The most encouraging feature of our business situation now is the prospect of an unusually large wheat crop, winter wheat being in extra fine condition, and spring wheat having been. planted under the most favorable conditions, owing to the season for farm work being three weeks earlier this year than last. The planting of other crops has also been facilitated by good weather and altogether the agricultural outlook, at this date, has very rarely been so promising of bountiful results.

This is a great national blessing, for the foundation of our national wealth is our crops. Agriculture is indeed the great source of both our national and international strength. It was almost entirely from this resource that we were enabled, from a merely nominal sum last August, to built up a foreign trade balance of 521 millions of dollars in the first eight months of this fiscal year and the large preponderence of our exports over our imports still continues and will make the balance in our favor at the end of the year one of unexampled magnitude

This curtailment of our imports, especially of luxuries, has made the shoe pinch in Europe, for we had been Europe's best foreign customer. But, naturally extravagant as we are as a people, we can economize with as much ease, celerity and determination as we can spend, when the necessity to do so arises. So we are at present economizing on a grand scale and with great success.

We have only to consider our unlimited sources of national wealth, however, to see that the prospect before us is one that should inspire absolute confidence in the gradual return of prosperity in all directions. Let us bear in mind that our agricultural products yielded us last year, as the returns of the Department of Agriculture show $7,400,000,000.

Mining and manufacturing were the next largest sources of our national wealth. The metals mined yielded $3,000,000,000 and this metal product was converted by manufacturing into materials that had a market value of fifteen thousand millions of dollars. Thus the agricultural products, metals mined and metals manufactured in the year had a value of $25,400,000,000. We may, therefore, well and honestly say that this is a great country. "Long life to it!" as an enthusiastic Irishman was once heard to exclaim. "By jabers, it can't be beat!"

The market for raw cotton, has of course, been handicapped by the depression in the cotton industry, and the efforts of the Southern planters to advance the price of the staple very materially by holding it back instead of marketing it, have failed, as they deserved to fail. Cotton is now lower than it was during the crisis, and about as low as at any time in this crop year, being 300 points, or three cents, a pound below the season's top notch. But cotton is still king in the factories.

This decline is equivalent to fifteen dollars per bale, or a hundred and eighty million dollars on a crop of twelve million bales. So spinners and spot buyers in general have not for two years had so good a chance to purchase for summer and autumn delivery, and advantageously cover their season's requirements as they had last month and this. But spinners have taken more than a million bales less of this season's crop since the first of September last than in the same time in the previous year.
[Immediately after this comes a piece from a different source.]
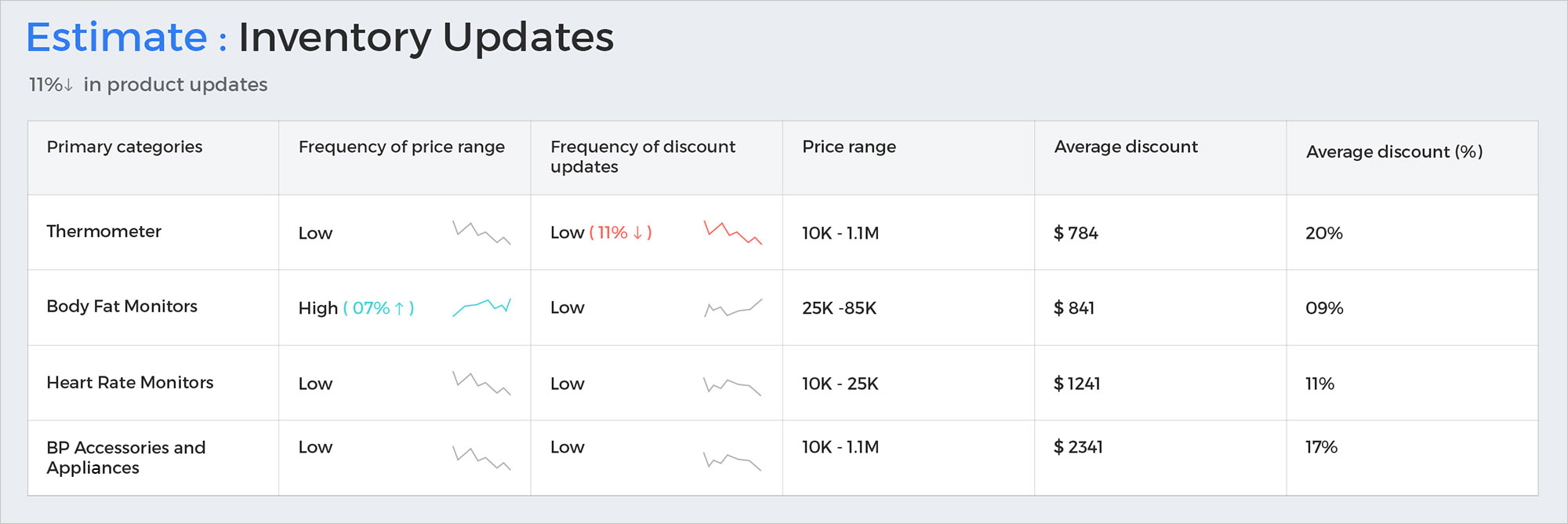Sort by Frequency of price range header
This screenshot has height=524, width=1568.
(x=401, y=147)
The Census Bureau in its final report for the season tells us the total crop ginned up to the first of March last was 11,261,163 bales, including "linters"; and it estimates that 127,646 bales remained unginned on March 1. Allowing for the usual underestimating of the cotton ginned in the reports to the govern

ment, it follows, from the figures, that the spinnable cotton from the last season's crop will aggregate no more than 11,500,000 bales. This is with the average net weight of a bale 5011⁄2 pounds.

The statistical or technical position of cotton is therefore bullish, notwithstanding the very large falling off in consumption and the requirements of spinners, this year, both here and in Europe, as the indications are that there will not be a very heavy or unmanageable load of cotton to be carried over into the new crop year, which begins on the first of September.

One very hopeful sign of the times is the check that has been given to radical State legislation concerning railway corporations by the Supreme Court of the United States, declaring the rate laws of Minnesota and North Carolina in certain respects unconstitutional. The decision practically denies the right of a State to enact and enforce rate laws against interstate railways. This takes the wind out of the sails of a good many Western and Southern political agitators, and makes the State Courts more definitely than ever subservient to the Federal Courts. The clash as to jurisdiction between the two courts which we witnessed in the South last year is therefore not likely to recur.

The decision was based mainly upon the unreasonable penalties prescribed by the North Carolina and Minnesota statutes, but it sustains beyond all question the contention of the railway companies, which are now held to be at liberty to refuse to obey any State law reducing rates, upon their making affidavit that it would reduce their earnings to an unreasonable extent. Upon such an affidavit a judge of a United States Circuit Court can order a suspension of the operation of the law until the law can be shown in court to be reasonable.

This is a protecting bulwark against radical and confiscatory State legislation, resulting from the inflammatory appeals of demagogues. By protecting the railways it protects investors, and adds to the security of railway property, which, in turn, strengthens confidence in that property, and confidence is what is most necessary to recuperation. Let us therefore help to increase it.

It is the desire to promote confidence, and clarify the business situation, that has inspired the recent utterances of President ROOSEVELT, and dictated the course of the Federal law department. This is commendable and has had a good effect.

The most spectacular event of the crisis, and its most sensational starting point, in New York, was the failure of the Knickerbocker Trust Company, under a wild rush to withdraw its deposits on the 22nd of October, 1907, and the subsequent suicide of CHARLES T. BARNEY, its president; and the most satisfactory event in its later career was its resumption of business on the 26th of March, 1908, after many trials and tribulations. On that day, too, it received $1,500,000 of deposits more than it paid out, a remarkable contrast to the heavy run before the suspension. This, and the almost simultaneous payment in full of the depositors of the Oriental Bank, a New York State institution, were reassuring influences that did much in helping to pave the way to general recovery, and stimulate the rise in the stock market, which of itself had a good moral, if not material, effect upon the business situation.

It was not until the fourth day after the Knickerbocker's suspension, namely, on Saturday, the 26th of October, that the New York Clearing House Committee decided to issue Clearing House certificates to the banks in the Association needing them, to pay their Clearing House balances. Then their issue, against satisfactory collaterals deposited with the Clearing House, began at once. This was the signal for every other Clearing House in the country to do likewise simultaneously.

On the same day the detailed weekly bank statements were suspended, and these were not resumed until the 8th of February, 1908. Meanwhile, a hundred millions of the Clearing House certificates had been issued and redeemed except some that were held by the National Bank of North America, the Mechanics and Traders Bank, the Bank of New Amsterdam, and the Oriental Bank, which had all failed, but these were all redeemed before the end of March.